A federal appeals court has dealt another setback to the Atlantic Coast natural gas pipeline by throwing out permits that authorized the $7bn project to cut through two national forests and a major hiking trail.

The 4th US Circuit Court of Appeals said the US Forest Service ignored "serious environmental concerns" about how the 1.4 Bcf/d pipeline would harm forests in an apparent effort to help the project's developers meet its desired construction timeline.

"A thorough review of the record leads to the necessary conclusion that the Forest Service abdicated its responsibility to preserve national forest resources," the court said.

The appeals court had already suspended the permits in September, halting construction on a small portion of its route from West Virginia to North Carolina. But the decision today appears to remove the potential for a quick resolution by spelling out multiple issues the Forest Service will have to resolve before issuing new permits.

Dominion Energy, which is building the project, on 7 December said it was halting construction along the entire 600-mile project because of a ruling from the same court staying its permits related to endangered species. The court has separately suspended permits allowing the pipeline to cross waterways and thrown out a right-of-way on the Blue Ridge Parkway in Virginia.

Dominion said it was reviewing the ruling. The company last month said it would delay the in-service date to mid-2020 from the end of 2019 because of regulatory setbacks and construction delays.

Environmentalists have filed a series of lawsuits in hopes of blocking the pipeline from cutting a route through the George Washington national forest, the Monongahela national forest and the Appalachian trail.

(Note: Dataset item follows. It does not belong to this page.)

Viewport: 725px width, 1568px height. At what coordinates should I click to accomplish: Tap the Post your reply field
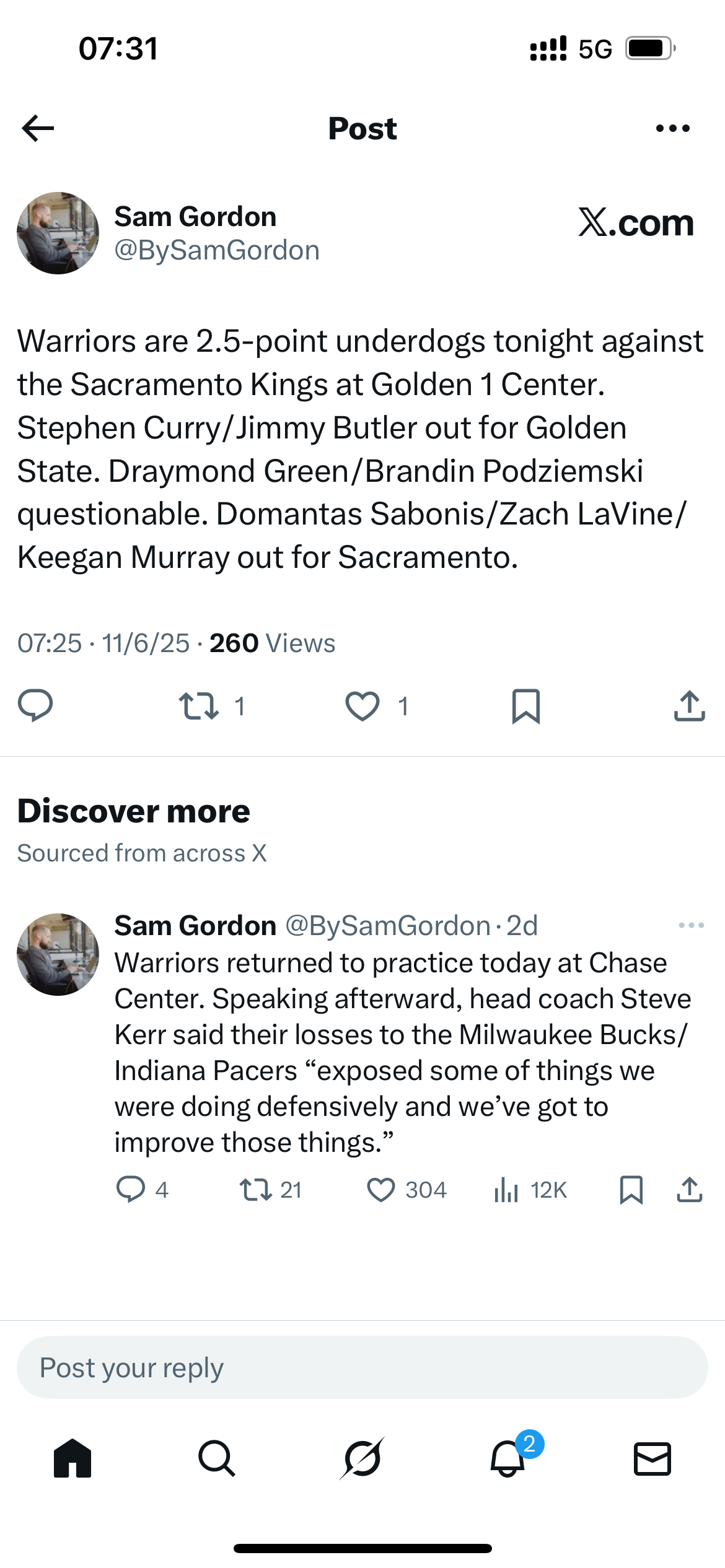(x=362, y=1367)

The ruling, they say, offers a rebuke to President Donald Trump's attempts to expedite the pipeline without considering the effect on national forests and hiking areas.

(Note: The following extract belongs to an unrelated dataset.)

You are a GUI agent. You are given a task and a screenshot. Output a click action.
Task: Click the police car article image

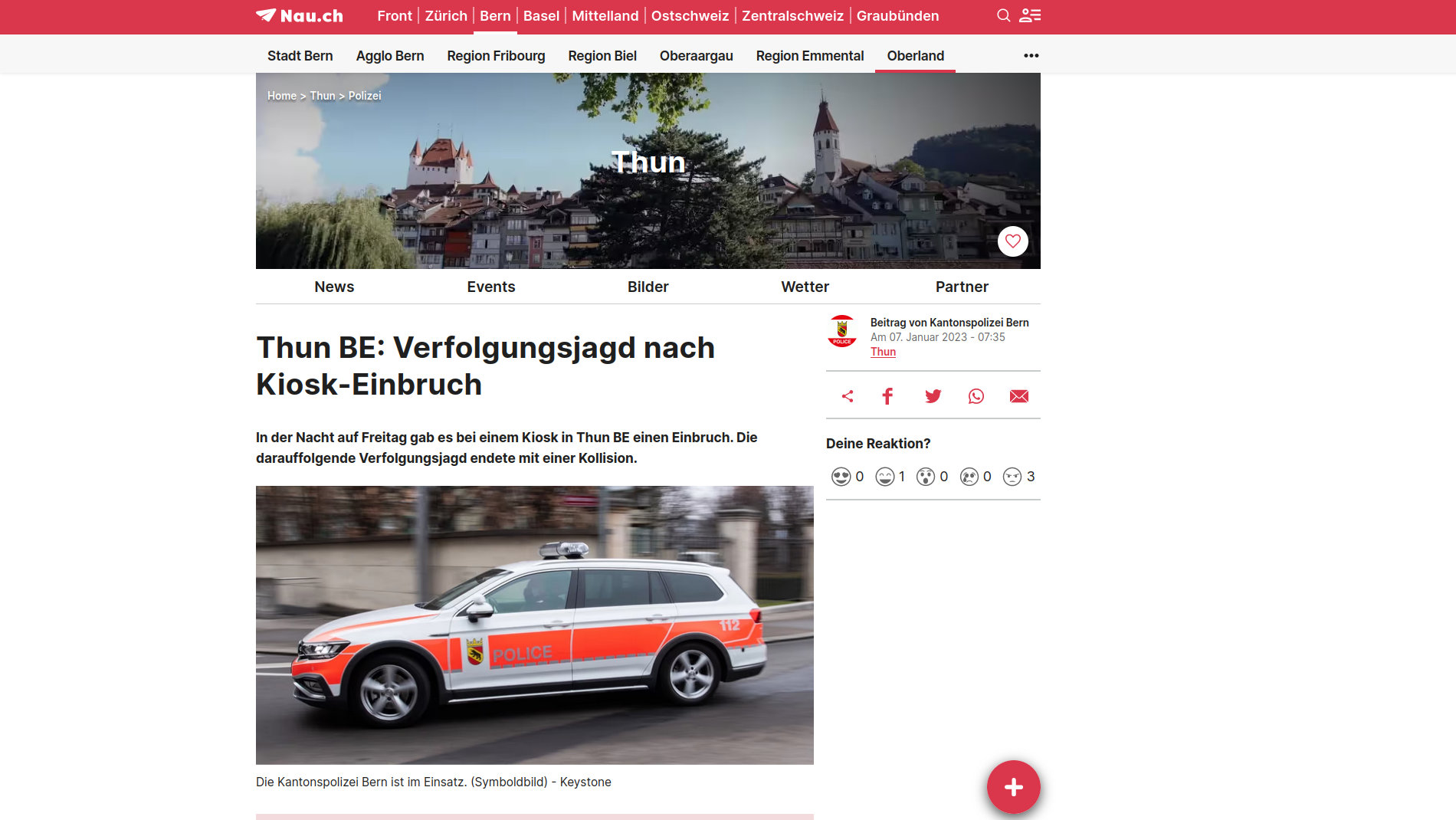tap(534, 625)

"The administration was far too eager to trade them away for a pipeline conceived to deliver profit to its developers, not gas to consumers," Southern Environmental Law Center attorney Patrick Hunter said.

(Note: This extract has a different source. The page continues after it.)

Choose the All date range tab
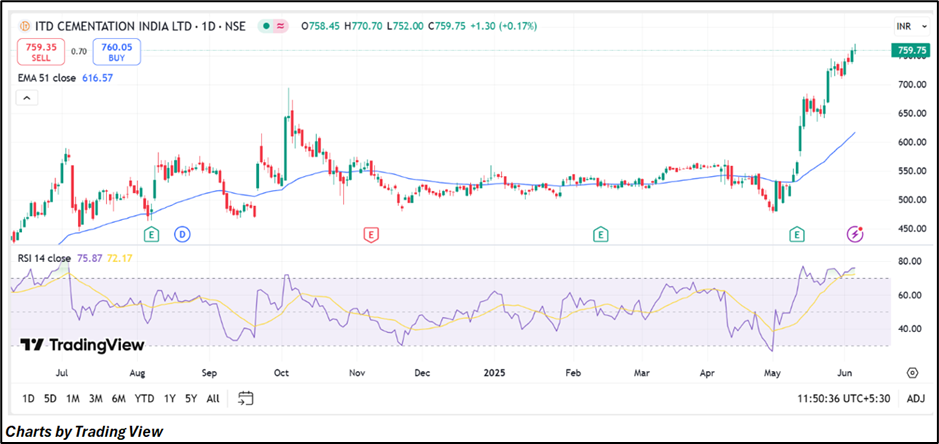The image size is (939, 444). [x=213, y=398]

The court in its ruling documented multiple cases in which Forest Service staff flagged concerns with the pipeline and recommended stronger protections, only to abruptly drop the requests without explanation. It appeared the agency decided to approve the project and then "reverse-engineered" its record to justify the decision, the court said.

Among the problems the court found were "grave concerns" staff raised with how the pipeline would affect forest habitat and sensitive species, along with doubts about the effectiveness of an erosion control plan created by Dominion. The court also said regulators arbitrarily exempted the project from forest preservation plans and failed to analyze the potential for the project to avoid national forests.

The Forest Service did not respond for comment.